彼も多く戦ってきたが、しかし彼の場合は自分の命を分の悪い賭けに出していた。肉体的な疲労も、精神的な疲労も多く会った事と思われる。



「庶民、アスハとファナ・アルスタッドの方は、無事か?」


「無事だよ。ミハエル・フォルテって奴と戦って、ソイツも倒した。ドナリアと合流してからこっちに戻るようにお願いしたから、もうしばらくしたらこっちに着くんじゃないかな?」



 とは言え、アスハとファナは相当に遠くまで逃走していた。その上疲労しているファナとアスハがドナリアと合流するまでに、それなりの時間が必要である事も想定できる。
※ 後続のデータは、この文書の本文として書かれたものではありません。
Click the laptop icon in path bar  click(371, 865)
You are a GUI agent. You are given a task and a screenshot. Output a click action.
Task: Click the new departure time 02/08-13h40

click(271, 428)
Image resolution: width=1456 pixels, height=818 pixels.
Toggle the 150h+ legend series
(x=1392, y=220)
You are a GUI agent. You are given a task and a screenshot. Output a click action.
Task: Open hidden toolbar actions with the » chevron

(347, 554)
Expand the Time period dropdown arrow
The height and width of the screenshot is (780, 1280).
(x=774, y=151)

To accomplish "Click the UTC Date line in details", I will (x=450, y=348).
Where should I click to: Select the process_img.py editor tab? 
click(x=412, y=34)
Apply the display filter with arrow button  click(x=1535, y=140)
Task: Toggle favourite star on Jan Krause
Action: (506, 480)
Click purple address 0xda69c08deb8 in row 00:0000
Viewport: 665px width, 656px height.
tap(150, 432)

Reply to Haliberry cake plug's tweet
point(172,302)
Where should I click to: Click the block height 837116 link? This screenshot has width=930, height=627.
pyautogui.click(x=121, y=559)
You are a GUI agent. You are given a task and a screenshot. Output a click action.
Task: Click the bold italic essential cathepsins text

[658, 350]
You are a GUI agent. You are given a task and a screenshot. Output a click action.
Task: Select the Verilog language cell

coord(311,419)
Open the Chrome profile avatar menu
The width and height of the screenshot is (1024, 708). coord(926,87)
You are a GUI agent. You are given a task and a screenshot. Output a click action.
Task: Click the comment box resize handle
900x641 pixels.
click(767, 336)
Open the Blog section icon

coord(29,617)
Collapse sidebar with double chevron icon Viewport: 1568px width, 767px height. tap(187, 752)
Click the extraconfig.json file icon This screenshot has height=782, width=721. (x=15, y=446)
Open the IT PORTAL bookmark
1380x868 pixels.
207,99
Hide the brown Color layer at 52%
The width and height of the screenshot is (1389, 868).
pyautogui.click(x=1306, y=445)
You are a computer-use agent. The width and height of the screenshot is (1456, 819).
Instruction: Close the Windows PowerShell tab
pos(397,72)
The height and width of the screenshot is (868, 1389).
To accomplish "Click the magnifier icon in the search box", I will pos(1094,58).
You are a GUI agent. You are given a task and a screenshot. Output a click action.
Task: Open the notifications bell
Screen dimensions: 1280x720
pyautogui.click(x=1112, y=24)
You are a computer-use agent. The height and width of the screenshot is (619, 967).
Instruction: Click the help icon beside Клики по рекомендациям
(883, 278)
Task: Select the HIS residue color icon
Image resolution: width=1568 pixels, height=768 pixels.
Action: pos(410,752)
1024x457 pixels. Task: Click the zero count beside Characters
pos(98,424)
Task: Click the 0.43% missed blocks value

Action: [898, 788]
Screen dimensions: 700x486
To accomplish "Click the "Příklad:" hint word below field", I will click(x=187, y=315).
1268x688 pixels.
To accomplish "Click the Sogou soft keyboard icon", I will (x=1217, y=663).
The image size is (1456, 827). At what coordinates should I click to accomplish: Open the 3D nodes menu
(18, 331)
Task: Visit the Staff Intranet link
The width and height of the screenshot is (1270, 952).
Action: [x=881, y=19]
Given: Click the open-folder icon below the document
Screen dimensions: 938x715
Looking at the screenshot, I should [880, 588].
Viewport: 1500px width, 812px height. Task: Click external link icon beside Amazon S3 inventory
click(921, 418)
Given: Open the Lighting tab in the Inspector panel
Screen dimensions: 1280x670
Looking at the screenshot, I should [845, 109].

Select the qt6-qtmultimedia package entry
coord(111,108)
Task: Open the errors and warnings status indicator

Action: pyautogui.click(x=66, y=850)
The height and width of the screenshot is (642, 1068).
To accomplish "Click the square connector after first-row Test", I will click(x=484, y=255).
「リスタバリオス、お前の方は無事だった、という事で良いんだな?」


「うむ、特に何の問題も無いのだ」


「どうせ、お前の方にはエンドラスが出向いていたんだろうが、何も無かったのならばいい」



 フェストラの言葉に、シャインが思わず口を結んだ。その態度でエンドラスが彼女と相対したという情報を抜き出した彼は「特には聞かん」と、彼女が言いたくないのならば良いと返す。



「それより庶民。お前、帰りが遅いんだよ。どうせチキューという世界を堪能していたんだろうが」


「悪かったってば。……それと、ありがと」



 ミラージュが若干、顔を赤めながら礼の言葉を述べると、フェストラが首を傾げた。



「礼を言われるような事はしていないが」


「いや、その……カルファスさんに、私の事を助けてくれって、頭下げたって聞いたから。お前らしくも無い事、させちゃったな、ってさ」


「頭を下げる程度で拾える命なら、お前のだろうが拾ってやるさ」


「でも、分からない事があるんだ。カルファスさんは、私を試すみたいに地球に呼び出した。直接こっちに返すわけでもなくさ。それを、お前が想定していると思う、みたいな事言ってた」



 そう尋ねると、彼は「あのクソアマ、やはりか」と若干口を悪くしつつ、誰にも聞こえる音で舌打ちを漏らした。



「彼女の事だ。オレの思い通りに動く事が嫌だから、お前がチキューに残る選択肢を提示するとは思っていた」


「わぉ、凄い。どうしてわかってたのさ」


「カルファス姫という人間を知ってれば、想定できるさ。この非常事態にそんな事をしてくるかは疑問だったが、しっかりしてきやがって」


「でも、お前はそれを想定しながら……私が帰ってくるって、思ってたのか?」


「ああ、思ってた。時間がかかっても、お前はどうせここに戻ってくるってな」


「それはまた、どうして」



 僅かな沈黙があったけれど、彼は観念するかのように、ため息をついた。



「お前が、オレと肩を並べて戦うって言っただろうが。……オレは、ただその言葉を、信じただけだ」



 その言葉を述べる時には、フェストラの顔も僅かに赤くなっていた。


ミラージュはそれに気付いていながらも、気付いていないフリをして――顔を逸らしながら、誰にも見えない角度で、小さく笑みを浮かべるのであった。